Murder suspect's fate in hands of jury
The fate of a Medford man who has been tried three times for murder is now in the hands of a Jackson County Circuit Court jury.
Two previous trials for Jose Valencia-Gaona, 47, ended in mistrials. In the first, court officials mistakenly gave a list of witnesses to jurors. In the second, a witness identified Valencia-Gaona to the jury after being instructed not to do so.
The judge who presided over the first trial, Adam Peterson, was later unseated after former prosecutor David Hoppe made the mistrial a cornerstone of his successful campaign against Peterson.
Valencia-Gaona is accused of stabbing his ex-girlfriend Maria Rodriguez, 38, to death at her apartment on Table Rock Road in Medford on Sept. 1, 2013. He also faces a count of attempted second-degree assault for allegedly slashing with a knife at a neighbor who was a witness.
Valencia-Gaona's third trial began on Dec. 7. The prosecution and defense delivered closing arguments this morning.
Valencia-Gaona had worked as a butcher at Fiesta Market & Restaurant on North Riverside Avenue in Medford. The restaurant has a market and butcher shop.
Jackson County Deputy District Attorney Virginia Greer said Valencia-Gaona killed Rodriguez by stabbing her four times in her vital organs.
"He's a butcher," Greer told jurors. "He knows his way around a knife."
Neighbors said they saw a Hispanic man at the scene of the 2013 attack. The man walked quickly away and tossed something. Police later found a knife, according to court testimony.
The knife handle had Valencia-Gaona's DNA on it and the blade had the DNA of the victim, Greer said.
"This is the weapon she was killed with," Greer said.
A bike was found concealed near bushes. It had been blue but was painted black. Valencia-Gaona's fingerprint was preserved in the paint, according to the prosecution.
Before Rodriguez was killed, Valencia-Gaona tried to contact her more than a dozen times via cellphone in a short period of time. He was distraught because they had had a nasty breakup and she was dating again, Greer said.
"He was extremely jealous of Maria," Greer said.
In a Spanish text sent before the attack, Valencia-Gaona told Rodriguez he would see her in hell, Greer said.
A phone that had been used by Valencia-Gaona was found broken and discarded under a bush by a Wendy's drive-thru window near the Table Rock Road apartments where Rodriguez lived, Greer said.
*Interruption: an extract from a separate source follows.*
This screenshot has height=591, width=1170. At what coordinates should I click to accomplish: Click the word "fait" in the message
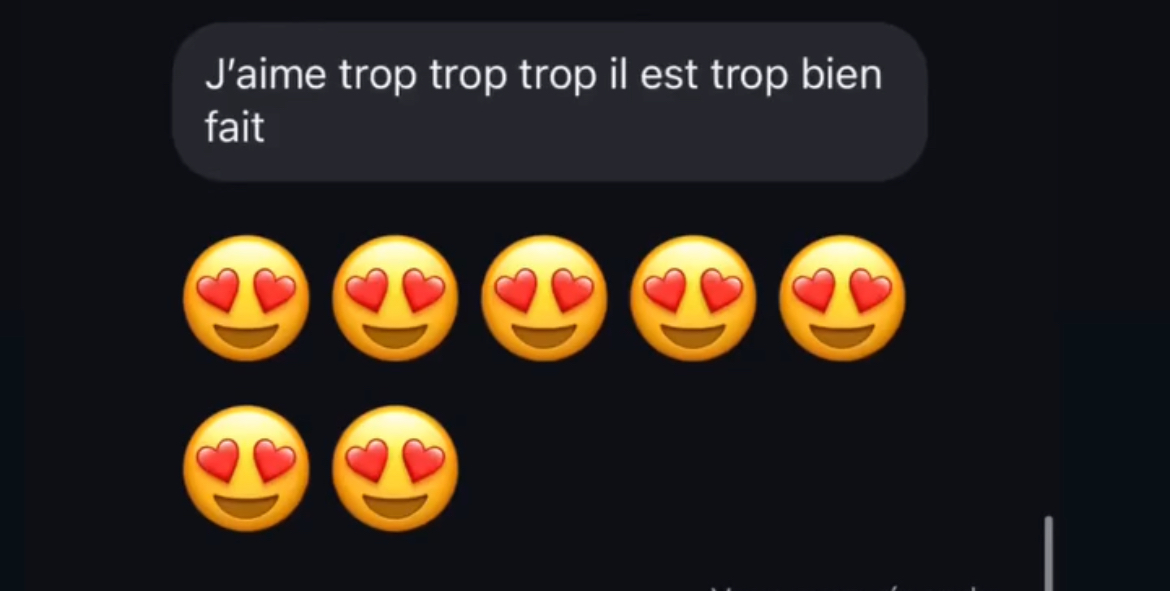(234, 128)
After the murder, Valencia-Gaona went to Fiesta Market & Restaurant and said his mother had died or was ill in Mexico. He asked to receive his last paycheck in cash and then left, Greer said.
Valencia-Gaona also told his brother he had done something bad and needed to leave town, she said.
After receiving a tip, police arrested Valencia-Gaona near railroad tracks running through central Medford. He kept repeating, "I'm sorry" in English, Greer said.
Valencia-Gaona has been lodged in the Jackson County Jail on no bail since Sept. 4, 2013, jail records show.
Defense attorney Christopher Missiaen argued Valencia-Gaona was not confessing with the apology during his arrest, but didn't understand the American criminal justice system and was trying to be compliant and avoid trouble with police.
Missiaen implied the crime scene could have become contaminated as paramedics, police officers, detectives and others responded to the Table Rock Road apartments.
"Some people are wearing protective booties and gloves. Some are not," Missiaen said.
He said DNA from at least three people was found on the knife handle.
"For every piece of evidence, there are other possible explanations," Missiaen said.
He also pointed to conflicting testimony from witnesses, who described the suspect's shirt, pants and hair in different ways.
While Valencia-Gaona has black hair and is in his 40s, one witness reported seeing a man with thick white hair who was in his 50s, Missiaen said.
"Mr. Valencia-Gaona is not guilty and that is the only just result in this case," Missiaen told jurors during closing arguments.
Missiaen said police and the Jackson County District Attorney's Office focused too early on Valencia-Gaona as the suspect and did not check out information on other possible suspects, including a man in a romantic relationship with Rodriguez who visited the crime scene, left and was later contacted by police on Sept. 20.
"He never reached out to police," Missiaen said of the alternate suspect.
Greer said investigators and experts who examined evidence at crime laboratories did their jobs correctly and in an unbiased way.
She said Valencia-Gaona purposefully killed Rodriguez and knew what areas of the body to target with the knife.
"A woman's life was taken in a violent way," Greer said.